PELLEAS Y MELISANDA – Pablo Neruda | Vicente Pradal

Pelleas y Melisanda
Poème de Pablo Neruda (1923)

Enregistrement public. Spectacle créé au Théâtre de Cornouaille
Scène Nationale de Quimper le 19 avril 2001

Composition musicale : Vicente Pradal
Orchestration : Franck Monbaylet
Enregistrement|Mastering : Nicolas Jobet
Éditions et Mixage : Laurent Compignie
Voix
Le poète : Vicente Pradal   Melisanda : Bïa   Pelleas : Luis Rigou
Musiciens
Piano : Franck Monbaylet
Violon : David Braccini
Alto : Antoine Di Pietro
Violoncelle : Emmanuel Joussemet
Contrebasse : Eric Hervé
Clarinettes : Arnaud Pairier

Production : Malambo Productions-Vicente Pradal-Dominique Toudert-Double Lune Création
Création graphique : Double Lune Création
Photographies : Eric Dorge, Jean-Noël Vinter (TNT), Fondation Pablo Neruda


Je me souviens de la voix de Pablo Neruda.
Quand j’étais enfant, mes parents écoutaient souvent le disque introuvable des Hauteurs de Machu Picchu récitées par l’auteur.
Parfois mon père s’amusait à imiter la voix de Neruda, nasillarde, monocorde, hypnotique.
Je me souviens qu’adolescent je découvris émerveillé les Vingt poèmes d’amour et une chanson désespérée écrits par un Neruda de vingt ans.
« je peux écrire les vers les plus tristes cette nuit… »
Pablo Neruda, comme tous les poètes capables de génie, est obsédant.
Certains de ses vers s’installent dans votre mémoire sans y avoir été invités, comme par effraction, sans que vous ayez fait l’effort de les apprendre.
Pour le musicien que je suis, l’atmosphère qui se dégage de l’oeuvre poétique du Prix Nobel de littérature évoque un monde singulier d’où transparaît une grande solitude, un goût prononcé pour la nostalgie, et surtout une infinie mélancolie.
Si je me reconnais dans ces vers dictés par l’amour c’est peut-être parce que Pablo et moi sommes du même signe zodiacal…
Lorsque j’ai découvert l’existence de Pelleas y Melisanda , poème de prime jeunesse, j’ai su immédiatement qu’une nouvelle histoire d’amour était en marche.
En effet le processus créatif amorcé avec La Nuit Obscure puis Le Cantique Spirituel , Llanto por Ignacio Sánchez Mejías et L’Amour de Loin se fonde sur ma double passion : la mélodie chantée au service de la poésie.
Chaque fois cette vocation exige de « serrer » le sujet, de ne point se disperser, de se concentrer pour traiter pleinement l’oeuvre choisie et admirée et ce, en en respectant le sens, le propos mais aussi le ton et l’atmosphère. Ainsi ces « variations sur un thème donné » me permettent d’établir mon propre style sans être, je crois, répétitif.

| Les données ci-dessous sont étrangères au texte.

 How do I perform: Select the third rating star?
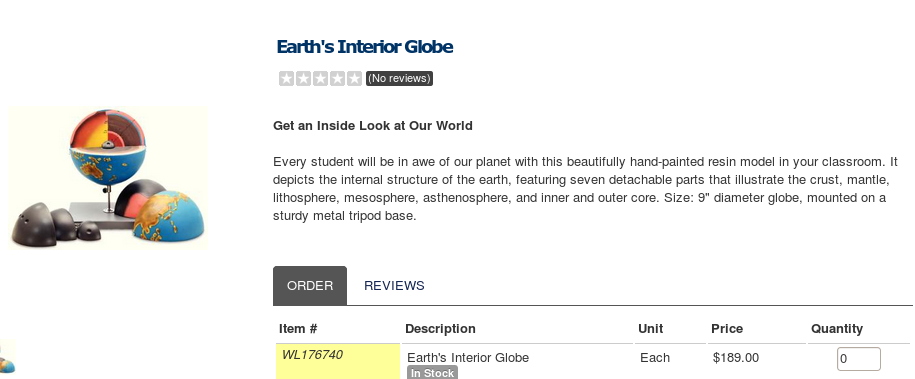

La structure même, l’architecture, de Pelleas y Melisanda m’apparaissent comme idéales pour la composition : ce long poème d’amour est organisé, séquencé, et le dialogue amoureux cède le pas à une profonde réflexion sur l’angoissante nécessité d’écrire, de créer.
Les mots sont arrivés, et mon coeur irrépressible comme un lever du jour
s’est brisé sur les mots, s’accrocha à leur vol, ils l’emportent et le traînent en leurs fugues héroïques abandonné et fou, oublié parmi eux ainsi qu’un oiseau mort, au dessous de leurs ailes.
Il y a dans ce poème néo-romantique une grande musicalité et il est surprenant qu’aucun musicien ou compositeur ne s’y soit, à ce jour, intéressé.
Nous devrions avoir dans ce spectacle un dialogue entre l’orchestre composé d’un quatuor à cordes, d’un piano et d’une clarinette et les trois chanteurs protagonistes incarnant le Poète,
son Pelleas et sa Melisanda ; Il m’est apparu évident de proposer à Michel Rostain de donner une suite à notre fertile collaboration du Llanto.
Celui-ci accepta pour mon plus grand bonheur.
A nouveau, donc, nous nous immergeons dans la vie et l’oeuvre d’un immense écrivain, conscients d’avoir déniché en Pelleas y Melisanda un petit joyau injustement méconnu. Nous savons aussi qu’encore une fois cette aventure sera également une aventure humaine avec son lot d’inquiétudes, de doutes, de fatigues.
Quelque chose de difficile à définir nous pousse à n’être jamais satisfaits, à défricher toujours, à fuir le confort.
Nous sommes comme ces papillons de nuit qui viennent s’épuiser à la lumière de la lampe.